---- DOCUMENT TEXT

Supreme Court of the United States

October 31, 2018, Argued; February 27, 2019, Decided

No. 17-1011.

Opinion

 [*764]  [**58]   Chief Justice Roberts delivered the opinion of the Court.

The International Organizations Immunities Act of 1945 grants international organizations such as the World Bank and the World Health Organization the “same immunity from suit . . . as is enjoyed by foreign governments.” 22 U. S. C. §288a(b) [*765]  . At the time the IOIA was enacted, foreign governments enjoyed virtually absolute immunity from suit. Today that immunity is more limited. Most significantly, foreign governments are not immune from actions based upon certain kinds of commercial activity in which they engage. This case requires us to determine whether the IOIA grants international organizations the virtually absolute immunity foreign governments enjoyed when the IOIA was enacted, [***6]  or the more limited immunity they enjoy today.

--------

## INSTRUCTION 1
Can you rewrite the stretch of the opinion from "[*764]  [**58]   Chief Justice Roberts delivered" through "they enjoy today.", changing "foreign governments" to "sovereign states"?
The two blocks of entries come from separate sources.

---- RECORDS TO PROCESS

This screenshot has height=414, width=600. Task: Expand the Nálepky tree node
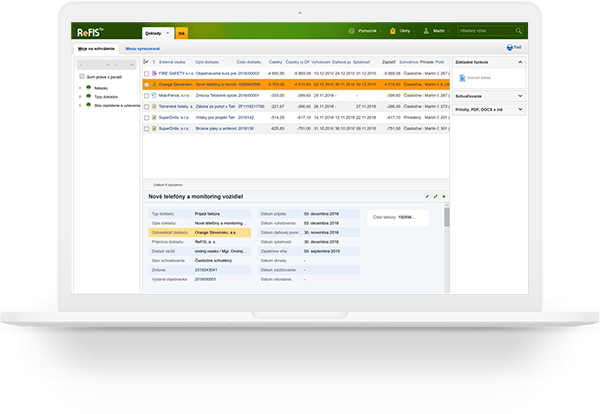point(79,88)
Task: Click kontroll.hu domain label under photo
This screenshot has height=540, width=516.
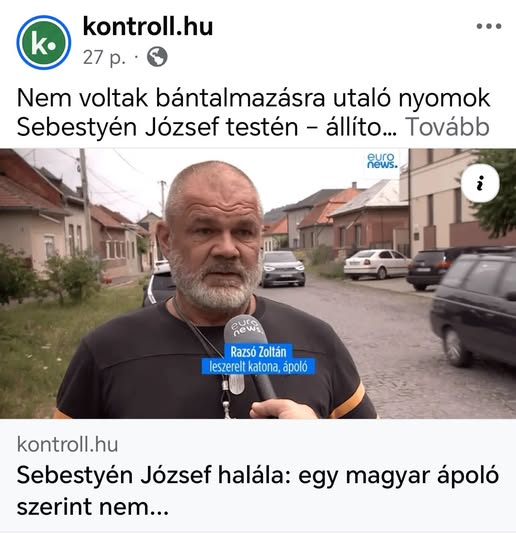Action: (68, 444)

--------
---- RECORDS TO PROCESS

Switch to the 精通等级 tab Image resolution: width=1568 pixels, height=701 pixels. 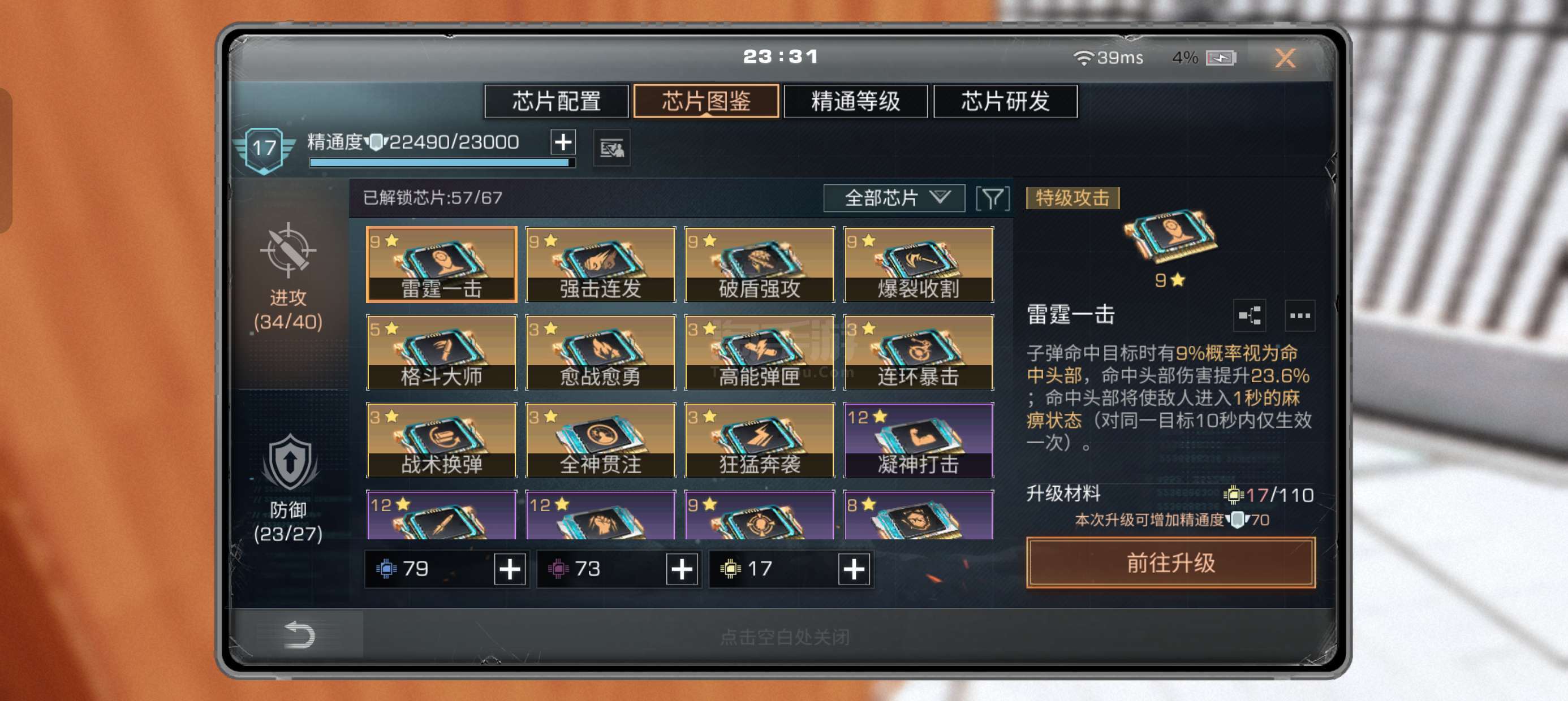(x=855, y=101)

--------

## INSTRUCTION 2
Could you repeat the stretch of entries from the line containing "Task: Click kontroll.hu" through the line containing "Action: (68, 444)", raising every coordinate in the answers by 25 and omitting the pictures?

## EXERCISE RESPONSE 1
[*764]  [**58]   Chief Justice Roberts delivered the opinion of the Court.

The International Organizations Immunities Act of 1945 grants international organizations such as the World Bank and the World Health Organization the “same immunity from suit . . . as is enjoyed by sovereign states.” 22 U. S. C. §288a(b) [*765]  . At the time the IOIA was enacted, sovereign states enjoyed virtually absolute immunity from suit. Today that immunity is more limited. Most significantly, sovereign states are not immune from actions based upon certain kinds of commercial activity in which they engage. This case requires us to determine whether the IOIA grants international organizations the virtually absolute immunity sovereign states enjoyed when the IOIA was enacted, [***6]  or the more limited immunity they enjoy today.

## EXERCISE RESPONSE 2
Task: Click kontroll.hu domain label under photo
This screenshot has height=540, width=516.
Action: (93, 469)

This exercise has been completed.